**AVAILABLE DATA:**
= = = =

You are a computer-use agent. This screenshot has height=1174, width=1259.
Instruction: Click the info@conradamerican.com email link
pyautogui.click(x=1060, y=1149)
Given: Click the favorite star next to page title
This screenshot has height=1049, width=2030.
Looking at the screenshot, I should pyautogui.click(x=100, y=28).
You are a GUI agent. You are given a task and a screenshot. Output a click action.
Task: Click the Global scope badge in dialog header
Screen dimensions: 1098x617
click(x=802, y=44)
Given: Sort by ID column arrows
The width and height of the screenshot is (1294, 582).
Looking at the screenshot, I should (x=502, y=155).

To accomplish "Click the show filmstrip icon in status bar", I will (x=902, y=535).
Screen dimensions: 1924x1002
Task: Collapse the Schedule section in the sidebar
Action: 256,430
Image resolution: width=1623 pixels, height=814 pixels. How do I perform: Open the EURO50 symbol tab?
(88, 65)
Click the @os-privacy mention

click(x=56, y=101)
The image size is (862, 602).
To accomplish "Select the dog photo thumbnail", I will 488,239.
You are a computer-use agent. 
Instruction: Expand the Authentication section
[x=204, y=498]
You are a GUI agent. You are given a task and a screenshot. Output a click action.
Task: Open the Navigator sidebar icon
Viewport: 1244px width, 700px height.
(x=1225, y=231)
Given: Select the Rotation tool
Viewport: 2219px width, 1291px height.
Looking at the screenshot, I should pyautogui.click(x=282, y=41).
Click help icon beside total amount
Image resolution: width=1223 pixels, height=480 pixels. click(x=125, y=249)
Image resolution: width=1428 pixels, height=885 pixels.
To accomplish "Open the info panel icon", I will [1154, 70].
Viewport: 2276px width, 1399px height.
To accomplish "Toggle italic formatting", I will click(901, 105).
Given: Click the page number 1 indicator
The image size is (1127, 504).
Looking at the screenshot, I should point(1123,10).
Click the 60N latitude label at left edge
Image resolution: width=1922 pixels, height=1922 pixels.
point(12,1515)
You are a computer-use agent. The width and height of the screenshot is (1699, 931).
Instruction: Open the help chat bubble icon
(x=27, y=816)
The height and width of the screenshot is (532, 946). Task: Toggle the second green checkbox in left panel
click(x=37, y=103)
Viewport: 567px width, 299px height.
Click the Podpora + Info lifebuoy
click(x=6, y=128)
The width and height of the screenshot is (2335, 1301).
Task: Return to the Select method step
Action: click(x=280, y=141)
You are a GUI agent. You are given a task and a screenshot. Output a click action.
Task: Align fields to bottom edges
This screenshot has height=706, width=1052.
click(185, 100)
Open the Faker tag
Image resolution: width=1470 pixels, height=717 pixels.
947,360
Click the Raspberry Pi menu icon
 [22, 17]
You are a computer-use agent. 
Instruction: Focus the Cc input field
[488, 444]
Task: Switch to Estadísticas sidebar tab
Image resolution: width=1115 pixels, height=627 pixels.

= = = =

**ACTIVITY:** Show all lines in the entries above where the string "page" appears.

**SOLUTION FOR THIS TASK:**
Given: Click the favorite star next to page title
Given: Click the page number 1 indicator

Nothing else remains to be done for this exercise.